Use same instance pool for worker and driver	Select the checkbox to use the same instance pool for worker and driver nodes. NOTE: Kyvos does not perform any heavy operation on the driver node; it is recommended to use a pool of cheaper nodes for the Spark driver, preferably Standard_DS3_v2. NOTE: This option is displayed only when you select the Configure Job Cluster checkbox.
Instance Pool Id	Instance Pool Id to be used for worker nodes. If the Use same instance pool for worker and driver option is selected, this pool will also be used for driver nodes. NOTE: Runtime version of the instance pool must be the same as that of the Databricks Cluster ID. You can provide the ID of an existing Instance Pool. See Databricks documentation for details. NOTE: This option is displayed only when you select the Configure Job Cluster checkbox.
Driver Instance Pool Id	Instance Pool Id to be used for driver nodes. NOTE: This option is displayed only when you select the Configure Job Cluster checkbox.

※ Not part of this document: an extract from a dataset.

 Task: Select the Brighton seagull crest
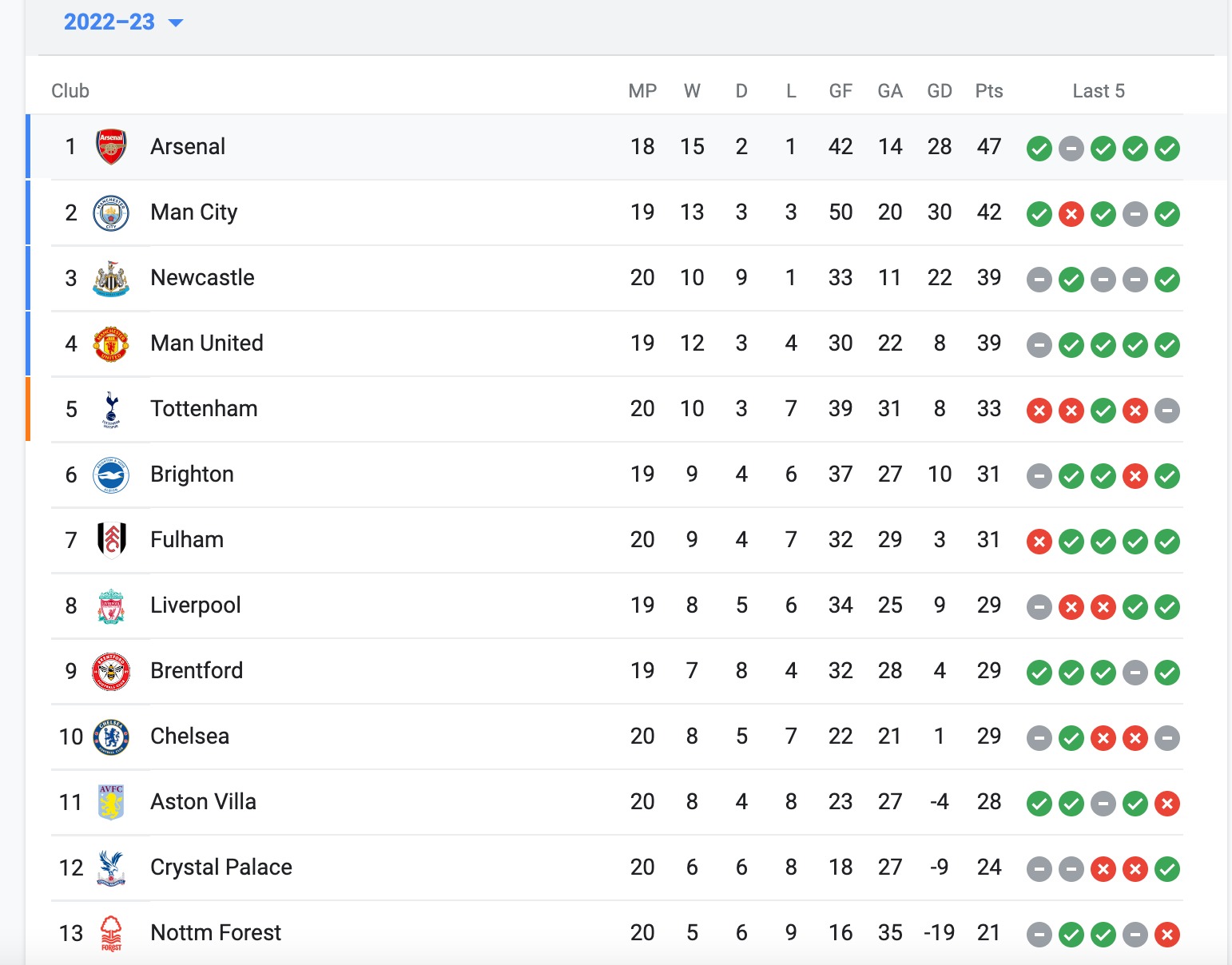pyautogui.click(x=111, y=475)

Spark config	Enter your Spark configuration to fine-tune the Spark job performance. Provide space-separated key-value pair for a property. Multiple properties must also be separated by space. Learn more. NOTE: This option is displayed only when you select the Configure Job Cluster checkbox.
Tags (JSON string)	You can add additional tags for the cluster by providing the tags in JSON format, both the cluster-level tags and those inherited from pools are applied. You cannot add a cluster-specific tag with the same key name as a custom tag inherited from a pool (that is, you cannot override a custom tag that is inherited from the pool). Example: {"key1": "val1","key2": "val2"} Learn more. NOTE: This option is displayed only when you select the Configure Job Cluster checkbox.
Cluster log path (DBFS)	You can configure the DBFS location where the system should persist the Spark job logs. If you leave it blank, the system will persist the logs at the dbfs:/cluster-logs location. NOTE: This option is displayed only when you select the Configure Job Cluster checkbox.
Catalog Enabled	Select the Catalog Enabled checkbox. It is mandatory to enabled it for Databricks SQL.

Click the Save button to validate the connection settings and save information.